Alors même que les gains obtenus étaient clairement énoncés comme étant les sommes allouées à Mme [P] et qu’à la date de signature de la convention, il n’était nullement acquis que la rupture du contrat de travail se ferait dans le cadre d’un licenciement pour inaptitude d’origine professionnelle, Mme [P] ne peut, postérieurement à la signature de la convention, voir dire que cet honoraire de résultat ne devrait porter que sur les sommes supérieures aux indemnités légales ou conventionnelles de licenciement pour inaptitude, alors que la convention n’est pas rédigée ainsi et que la seule attestation de M. [C] ami de Mme [P] du 30 septembre 2023, qui avance également cette thèse, ne permet pas d’avaliser cette interprétation.
De plus, il ressort du courriel adressé le 20 décembre 2021 par Maître [W] à Mme [P] que dans le cadre d’une inaptitude d’origine professionnelle,elle avait droit à 68 257,78 euros d’indemnités minimales, que dans le cadre d’une transaction, en fonction du barème « Macron » une somme maximale de 115 269,26 euros pouvait être obtenue. Mme [P] a finalement obtenu une somme de 123 224,60 euros, soit plus du double des indemnités légales ou conventionnelles annoncées initialement.
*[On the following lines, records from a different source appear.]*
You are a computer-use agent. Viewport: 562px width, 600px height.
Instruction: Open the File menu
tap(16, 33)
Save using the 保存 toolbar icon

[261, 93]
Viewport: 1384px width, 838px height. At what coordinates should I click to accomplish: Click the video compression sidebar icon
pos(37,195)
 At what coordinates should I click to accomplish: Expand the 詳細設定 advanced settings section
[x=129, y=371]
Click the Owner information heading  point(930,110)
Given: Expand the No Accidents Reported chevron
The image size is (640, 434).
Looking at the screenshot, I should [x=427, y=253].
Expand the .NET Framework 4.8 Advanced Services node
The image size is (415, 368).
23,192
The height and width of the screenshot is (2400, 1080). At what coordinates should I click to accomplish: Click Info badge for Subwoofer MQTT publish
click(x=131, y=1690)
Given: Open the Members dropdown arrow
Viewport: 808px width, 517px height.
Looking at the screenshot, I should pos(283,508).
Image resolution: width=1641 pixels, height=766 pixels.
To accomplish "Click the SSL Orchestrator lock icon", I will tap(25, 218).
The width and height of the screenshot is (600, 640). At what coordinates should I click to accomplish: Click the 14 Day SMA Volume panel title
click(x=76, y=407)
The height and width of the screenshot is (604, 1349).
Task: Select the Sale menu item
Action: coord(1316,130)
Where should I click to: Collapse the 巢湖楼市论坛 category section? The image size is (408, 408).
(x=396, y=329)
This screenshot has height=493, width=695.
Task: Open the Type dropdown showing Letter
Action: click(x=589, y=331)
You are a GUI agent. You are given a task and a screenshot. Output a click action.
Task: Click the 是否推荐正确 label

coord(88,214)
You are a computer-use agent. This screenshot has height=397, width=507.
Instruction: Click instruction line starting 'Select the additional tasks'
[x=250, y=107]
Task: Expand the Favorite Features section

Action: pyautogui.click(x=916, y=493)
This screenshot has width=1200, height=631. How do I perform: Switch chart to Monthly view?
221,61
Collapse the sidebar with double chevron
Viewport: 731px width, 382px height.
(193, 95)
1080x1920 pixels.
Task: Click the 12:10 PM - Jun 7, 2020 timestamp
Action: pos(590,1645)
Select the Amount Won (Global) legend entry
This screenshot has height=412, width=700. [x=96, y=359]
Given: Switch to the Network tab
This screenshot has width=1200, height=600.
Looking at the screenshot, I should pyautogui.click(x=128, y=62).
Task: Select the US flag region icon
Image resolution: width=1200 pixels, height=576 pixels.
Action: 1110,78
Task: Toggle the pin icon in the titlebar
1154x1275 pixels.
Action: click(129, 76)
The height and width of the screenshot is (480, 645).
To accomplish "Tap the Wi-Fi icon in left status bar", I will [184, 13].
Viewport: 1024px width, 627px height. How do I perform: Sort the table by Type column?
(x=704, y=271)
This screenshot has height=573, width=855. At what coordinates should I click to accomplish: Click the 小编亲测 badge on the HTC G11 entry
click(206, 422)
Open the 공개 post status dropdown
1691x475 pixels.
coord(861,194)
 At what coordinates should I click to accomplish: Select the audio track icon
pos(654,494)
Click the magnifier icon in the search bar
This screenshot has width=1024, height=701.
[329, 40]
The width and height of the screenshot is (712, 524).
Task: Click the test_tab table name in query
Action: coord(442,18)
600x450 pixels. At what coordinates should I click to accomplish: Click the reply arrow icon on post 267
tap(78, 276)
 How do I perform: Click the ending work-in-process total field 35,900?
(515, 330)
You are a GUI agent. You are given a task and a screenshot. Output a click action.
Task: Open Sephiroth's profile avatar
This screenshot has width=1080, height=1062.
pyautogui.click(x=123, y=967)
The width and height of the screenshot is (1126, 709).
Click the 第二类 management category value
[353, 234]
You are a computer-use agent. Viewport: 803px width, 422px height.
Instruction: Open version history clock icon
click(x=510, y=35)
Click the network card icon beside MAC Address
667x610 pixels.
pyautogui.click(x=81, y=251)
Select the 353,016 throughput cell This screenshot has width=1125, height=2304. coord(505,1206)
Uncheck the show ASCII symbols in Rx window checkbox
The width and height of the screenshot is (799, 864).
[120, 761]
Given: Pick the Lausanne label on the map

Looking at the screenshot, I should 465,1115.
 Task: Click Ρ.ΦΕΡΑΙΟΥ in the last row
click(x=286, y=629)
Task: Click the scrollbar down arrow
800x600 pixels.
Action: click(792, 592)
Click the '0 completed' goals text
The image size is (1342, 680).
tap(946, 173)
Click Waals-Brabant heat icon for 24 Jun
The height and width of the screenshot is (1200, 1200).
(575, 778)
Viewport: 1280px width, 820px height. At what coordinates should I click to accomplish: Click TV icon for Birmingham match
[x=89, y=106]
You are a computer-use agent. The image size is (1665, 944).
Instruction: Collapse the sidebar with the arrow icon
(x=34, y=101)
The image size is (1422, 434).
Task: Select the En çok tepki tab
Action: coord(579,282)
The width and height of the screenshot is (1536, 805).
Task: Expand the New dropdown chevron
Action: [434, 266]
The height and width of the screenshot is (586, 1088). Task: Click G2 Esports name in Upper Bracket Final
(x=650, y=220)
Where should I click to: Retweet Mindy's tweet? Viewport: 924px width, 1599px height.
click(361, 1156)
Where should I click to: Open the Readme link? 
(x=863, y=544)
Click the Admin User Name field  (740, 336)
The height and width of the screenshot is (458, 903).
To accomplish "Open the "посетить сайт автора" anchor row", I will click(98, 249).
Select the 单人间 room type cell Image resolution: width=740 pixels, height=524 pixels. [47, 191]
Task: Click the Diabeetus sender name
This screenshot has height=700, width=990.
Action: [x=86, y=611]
Mme [P] ne peut par ailleurs soutenir que l’honoraire de résultat n’était dû que si l’accord était directement négocié avec l’employeur par Maître [W], alors que la mission portait sur un accompagnement de Mme [P] pour parvenir à un accord et que Maître [W] indiquait dès le 20 décembre 2021 que si l’employeur était fermé à toute discussion, il convenait de prendre attache avec le médecin du travail pour obtenir la reconnaissance d’une inaptitude d’origine professionnelle et qu’il l’a conseillée jusqu’à obtention de ce résultat, quand bien même ce résultat dépendait également du positionnement du médecin du travail et de l’inspecteur du travail, Mme [P] étant une salariée protégée.
Les pièces versées aux débats permettent d’établir que la mission d’accompagnement de Mme [P] pour obtenir qu’elle puisse quitter le GHICL et obtenir un licenciement pour inaptitude professionnelle a été accomplie à compter du 9 décembre 2021par Maître [W] et son cabinet, Mme [P] ne contestant pas les 374 courriels échangés, ni les SMS échangés.
Mme [P] ne conteste pas devant la présente juridiction que Maître [W] ait eu des échanges avec Maître Plateel avocat de GHICL, mais indique qu’elle n’a pas la preuve de ce que Maître [W] a bien transmis ses revendications indemnitaires à son confrère, lui déniant le droit de lui opposer le secret professionnel des correspondances entre avocats, alors que ce secret, expressément prévu à l’article 66-5 de la loi du 31 décembre 1971 notamment dans le cadre des négociations, est opposable au client.
Au vu de l’ensemble de ces éléments, sera confirmée l’ordonnance de taxe du bâtonnier de l’ordre des avocats de [Localité 5] en date du 23 mai 2023. Mme [P] sera condamnée aux dépens de la présente instance. Il ne sera pas fait droit aux demandes respectives des parties sur le fondement de l’article 700 du code de procédure civile.
PAR CES MOTIFS
Confirme l’ordonnance du bâtonnier de l’ordre des avocats de [Localité 5] en date du 23 mai 2023 dans le litige opposant Mme [V] [P] à la SELARL [W]-Thomas & associés,
Condamne Mme [V] [P] aux dépens de la présente instance,
Déboute Mme [V] [P] et la SELARL [W]-Thomas & associés de leurs demandes respectives d’indemnité d’article 700 du code de procédure civile.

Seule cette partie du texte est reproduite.